Contract Categories: Business Finance - Shareholders Agreements
EX-10.61 7 dex1061.htm EXHIBIT 10.61 EXHIBIT 10.61

EXHIBIT 10.61

 

FORM OF AMENDMENT TO THIRD AMENDED AND RESTATED SHAREHOLDERS AND

NOTEHOLDERS AGREEMENT

 

The first paragraph of Section 5.1 of the Noteholders Agreement is amended and restated to read as follows:

 

Investor Approval Rights. For so long as an aggregate of at least 50% of the original aggregate principal amount of the Notes at maturity continues to be held by the Note Investors, the affirmative vote or consent of Note Investors holding greater than 50% of the aggregate principal amount at maturity of the then outstanding Notes held by Note Investors, voting as a separate class, will be required for the following actions:”

 

Section 5.1(i)(a) of the Noteholders Agreement is amended by changing the reference to “75%” to “50%.”

 

Section 7.3 of the Noteholders Agreement is amended and restated to read as follows:

 

Amendment.
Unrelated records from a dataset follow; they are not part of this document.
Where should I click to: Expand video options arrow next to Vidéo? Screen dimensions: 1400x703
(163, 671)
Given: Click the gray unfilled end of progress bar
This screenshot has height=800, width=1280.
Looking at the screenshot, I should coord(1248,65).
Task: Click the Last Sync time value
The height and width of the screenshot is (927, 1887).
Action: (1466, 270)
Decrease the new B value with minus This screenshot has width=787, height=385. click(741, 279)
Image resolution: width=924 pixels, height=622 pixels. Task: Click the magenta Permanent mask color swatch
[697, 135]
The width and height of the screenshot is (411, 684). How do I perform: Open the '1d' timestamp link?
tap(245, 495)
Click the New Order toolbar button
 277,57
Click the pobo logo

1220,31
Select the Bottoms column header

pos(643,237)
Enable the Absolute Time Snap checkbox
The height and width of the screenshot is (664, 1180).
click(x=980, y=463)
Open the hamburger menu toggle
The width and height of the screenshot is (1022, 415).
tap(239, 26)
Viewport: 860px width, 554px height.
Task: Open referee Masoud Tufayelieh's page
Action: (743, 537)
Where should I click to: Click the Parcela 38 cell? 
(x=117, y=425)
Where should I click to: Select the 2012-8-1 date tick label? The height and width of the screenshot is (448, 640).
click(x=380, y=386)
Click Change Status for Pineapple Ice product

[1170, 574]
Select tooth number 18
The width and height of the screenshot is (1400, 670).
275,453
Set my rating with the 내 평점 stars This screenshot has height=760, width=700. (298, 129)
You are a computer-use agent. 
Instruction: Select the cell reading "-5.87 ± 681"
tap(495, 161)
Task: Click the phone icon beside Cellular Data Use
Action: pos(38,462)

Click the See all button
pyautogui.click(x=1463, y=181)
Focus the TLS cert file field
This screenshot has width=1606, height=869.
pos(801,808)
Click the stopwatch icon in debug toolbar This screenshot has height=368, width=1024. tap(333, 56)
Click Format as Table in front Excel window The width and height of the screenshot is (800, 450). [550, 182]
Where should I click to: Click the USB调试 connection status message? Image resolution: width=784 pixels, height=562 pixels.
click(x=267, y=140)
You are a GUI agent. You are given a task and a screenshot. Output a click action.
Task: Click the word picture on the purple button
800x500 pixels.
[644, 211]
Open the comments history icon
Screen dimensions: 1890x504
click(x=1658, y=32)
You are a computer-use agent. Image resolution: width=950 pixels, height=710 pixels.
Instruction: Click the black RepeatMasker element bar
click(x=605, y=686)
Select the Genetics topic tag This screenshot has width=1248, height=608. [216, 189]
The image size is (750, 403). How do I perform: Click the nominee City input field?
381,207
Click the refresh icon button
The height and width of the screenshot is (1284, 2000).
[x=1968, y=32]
Any term of this Agreement may be amended only with the written consent of (a) the Company, (b) Investors holding, (i) in the case of amendments to provisions of this Agreement generally, 50% of the aggregate of the Common Stock Deemed Outstanding held by Investors, and (ii) in the case of any non-material change or technical correction of this Agreement, a majority of the aggregate of the Common Stock Deemed Outstanding held by Investors, (c) in the case of amendments to Section 6.1 or 6.2(a) of this Agreement, in addition to the consents listed in clauses (a) and (b) of this Section, at least 66-2/3% of the aggregate of the Common Stock Deemed Outstanding held by Series C Investors, (d) in the case of amendments to Section 6.1 or 6.2(b) of this Agreement, in addition to the consents listed in clauses (a) and (b) of this Section, at least 50% of the aggregate principal amount at maturity of the then outstanding Notes, and (e) in the case of amendments to Section 5.1 of this Agreement, in addition to the consents listed in clauses (a) and (b) of this Section, greater than 50% of the aggregate principal amount at maturity of the then outstanding Notes held by the Note Investors; provided, however, that in the event the rights, preferences or obligations hereunder of one or more Investors are being amended in a manner that is materially adverse to such Investors and in a manner that is different from those of other Investors, such rights, preferences or obligations may be so amended only with the consent of the Investors holding at least 50% in the aggregate of the Common Stock Deemed Outstanding held by Investors whose rights, preferences or obligations are being materially adversely amended in such different manner. Any amendment effected in accordance with this Section 7.3 shall be binding upon each Investor and the Company.”